→ Task item: Print the records below once again, exactly as they were given.

•••

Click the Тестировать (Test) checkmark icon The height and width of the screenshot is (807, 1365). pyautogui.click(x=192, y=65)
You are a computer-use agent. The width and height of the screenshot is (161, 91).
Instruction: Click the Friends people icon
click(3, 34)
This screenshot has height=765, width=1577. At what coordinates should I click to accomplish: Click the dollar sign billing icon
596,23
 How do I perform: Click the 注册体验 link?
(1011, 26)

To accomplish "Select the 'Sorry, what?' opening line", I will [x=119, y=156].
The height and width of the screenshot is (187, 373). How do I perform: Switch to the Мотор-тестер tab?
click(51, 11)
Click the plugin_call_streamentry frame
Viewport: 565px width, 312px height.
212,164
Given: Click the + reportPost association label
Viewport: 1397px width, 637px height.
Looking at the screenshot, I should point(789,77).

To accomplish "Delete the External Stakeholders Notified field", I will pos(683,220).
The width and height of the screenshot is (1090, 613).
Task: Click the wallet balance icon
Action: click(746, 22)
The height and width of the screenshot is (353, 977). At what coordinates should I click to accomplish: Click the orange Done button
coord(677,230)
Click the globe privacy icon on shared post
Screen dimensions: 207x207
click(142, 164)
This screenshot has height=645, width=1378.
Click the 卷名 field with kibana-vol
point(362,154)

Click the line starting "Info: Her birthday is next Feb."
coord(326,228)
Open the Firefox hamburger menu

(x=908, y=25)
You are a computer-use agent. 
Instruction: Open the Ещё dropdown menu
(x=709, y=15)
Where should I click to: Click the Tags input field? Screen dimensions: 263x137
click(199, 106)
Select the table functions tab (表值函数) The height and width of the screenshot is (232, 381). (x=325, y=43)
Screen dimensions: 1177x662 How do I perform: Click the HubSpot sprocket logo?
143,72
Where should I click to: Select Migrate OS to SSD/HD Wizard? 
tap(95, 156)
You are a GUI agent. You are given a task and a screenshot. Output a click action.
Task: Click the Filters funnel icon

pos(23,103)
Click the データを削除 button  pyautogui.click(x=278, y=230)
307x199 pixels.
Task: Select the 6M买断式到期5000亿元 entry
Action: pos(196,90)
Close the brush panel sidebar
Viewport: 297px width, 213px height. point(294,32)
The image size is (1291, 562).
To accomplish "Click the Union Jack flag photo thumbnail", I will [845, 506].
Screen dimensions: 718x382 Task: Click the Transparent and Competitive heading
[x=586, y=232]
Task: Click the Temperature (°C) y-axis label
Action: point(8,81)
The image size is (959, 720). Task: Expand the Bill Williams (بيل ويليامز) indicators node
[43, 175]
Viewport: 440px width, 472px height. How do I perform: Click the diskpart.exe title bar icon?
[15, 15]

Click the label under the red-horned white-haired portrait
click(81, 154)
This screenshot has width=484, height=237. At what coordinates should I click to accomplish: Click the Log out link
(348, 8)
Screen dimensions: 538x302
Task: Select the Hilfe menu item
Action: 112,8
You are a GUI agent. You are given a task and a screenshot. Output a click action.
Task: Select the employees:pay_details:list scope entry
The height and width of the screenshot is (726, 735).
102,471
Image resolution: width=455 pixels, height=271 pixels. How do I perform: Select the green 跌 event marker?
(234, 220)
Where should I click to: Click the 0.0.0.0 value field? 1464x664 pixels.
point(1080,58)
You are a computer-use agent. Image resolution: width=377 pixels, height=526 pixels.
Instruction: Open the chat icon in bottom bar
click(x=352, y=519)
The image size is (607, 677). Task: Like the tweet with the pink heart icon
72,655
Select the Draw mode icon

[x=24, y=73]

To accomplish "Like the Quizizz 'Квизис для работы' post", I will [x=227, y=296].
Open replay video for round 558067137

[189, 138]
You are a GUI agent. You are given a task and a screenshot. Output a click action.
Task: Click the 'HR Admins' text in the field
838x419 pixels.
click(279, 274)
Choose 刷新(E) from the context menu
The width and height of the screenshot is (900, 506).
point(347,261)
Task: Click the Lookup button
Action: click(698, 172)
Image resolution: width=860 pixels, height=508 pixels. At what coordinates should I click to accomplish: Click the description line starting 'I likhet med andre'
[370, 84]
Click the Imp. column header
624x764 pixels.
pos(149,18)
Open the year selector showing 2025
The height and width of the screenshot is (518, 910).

•••

→ Response to the exercise:
Click the Тестировать (Test) checkmark icon The height and width of the screenshot is (807, 1365). pyautogui.click(x=192, y=65)
You are a computer-use agent. The width and height of the screenshot is (161, 91).
Instruction: Click the Friends people icon
click(3, 34)
This screenshot has height=765, width=1577. At what coordinates should I click to accomplish: Click the dollar sign billing icon
596,23
 How do I perform: Click the 注册体验 link?
(1011, 26)

To accomplish "Select the 'Sorry, what?' opening line", I will [x=119, y=156].
The height and width of the screenshot is (187, 373). How do I perform: Switch to the Мотор-тестер tab?
click(51, 11)
Click the plugin_call_streamentry frame
Viewport: 565px width, 312px height.
212,164
Given: Click the + reportPost association label
Viewport: 1397px width, 637px height.
Looking at the screenshot, I should point(789,77).

To accomplish "Delete the External Stakeholders Notified field", I will pos(683,220).
The width and height of the screenshot is (1090, 613).
Task: Click the wallet balance icon
Action: click(746, 22)
The height and width of the screenshot is (353, 977). At what coordinates should I click to accomplish: Click the orange Done button
coord(677,230)
Click the globe privacy icon on shared post
Screen dimensions: 207x207
click(142, 164)
This screenshot has height=645, width=1378.
Click the 卷名 field with kibana-vol
point(362,154)

Click the line starting "Info: Her birthday is next Feb."
coord(326,228)
Open the Firefox hamburger menu

(x=908, y=25)
You are a computer-use agent. 
Instruction: Open the Ещё dropdown menu
(x=709, y=15)
Where should I click to: Click the Tags input field? Screen dimensions: 263x137
click(199, 106)
Select the table functions tab (表值函数) The height and width of the screenshot is (232, 381). (x=325, y=43)
Screen dimensions: 1177x662 How do I perform: Click the HubSpot sprocket logo?
143,72
Where should I click to: Select Migrate OS to SSD/HD Wizard? 
tap(95, 156)
You are a GUI agent. You are given a task and a screenshot. Output a click action.
Task: Click the Filters funnel icon

pos(23,103)
Click the データを削除 button  pyautogui.click(x=278, y=230)
307x199 pixels.
Task: Select the 6M买断式到期5000亿元 entry
Action: pos(196,90)
Close the brush panel sidebar
Viewport: 297px width, 213px height. point(294,32)
The image size is (1291, 562).
To accomplish "Click the Union Jack flag photo thumbnail", I will [845, 506].
Screen dimensions: 718x382 Task: Click the Transparent and Competitive heading
[x=586, y=232]
Task: Click the Temperature (°C) y-axis label
Action: point(8,81)
The image size is (959, 720). Task: Expand the Bill Williams (بيل ويليامز) indicators node
[43, 175]
Viewport: 440px width, 472px height. How do I perform: Click the diskpart.exe title bar icon?
[15, 15]

Click the label under the red-horned white-haired portrait
click(81, 154)
This screenshot has width=484, height=237. At what coordinates should I click to accomplish: Click the Log out link
(348, 8)
Screen dimensions: 538x302
Task: Select the Hilfe menu item
Action: 112,8
You are a GUI agent. You are given a task and a screenshot. Output a click action.
Task: Select the employees:pay_details:list scope entry
The height and width of the screenshot is (726, 735).
102,471
Image resolution: width=455 pixels, height=271 pixels. How do I perform: Select the green 跌 event marker?
(234, 220)
Where should I click to: Click the 0.0.0.0 value field? 1464x664 pixels.
point(1080,58)
You are a computer-use agent. Image resolution: width=377 pixels, height=526 pixels.
Instruction: Open the chat icon in bottom bar
click(x=352, y=519)
The image size is (607, 677). Task: Like the tweet with the pink heart icon
72,655
Select the Draw mode icon

[x=24, y=73]

To accomplish "Like the Quizizz 'Квизис для работы' post", I will [x=227, y=296].
Open replay video for round 558067137

[189, 138]
You are a GUI agent. You are given a task and a screenshot. Output a click action.
Task: Click the 'HR Admins' text in the field
838x419 pixels.
click(279, 274)
Choose 刷新(E) from the context menu
The width and height of the screenshot is (900, 506).
point(347,261)
Task: Click the Lookup button
Action: click(698, 172)
Image resolution: width=860 pixels, height=508 pixels. At what coordinates should I click to accomplish: Click the description line starting 'I likhet med andre'
[370, 84]
Click the Imp. column header
624x764 pixels.
pos(149,18)
Open the year selector showing 2025
The height and width of the screenshot is (518, 910).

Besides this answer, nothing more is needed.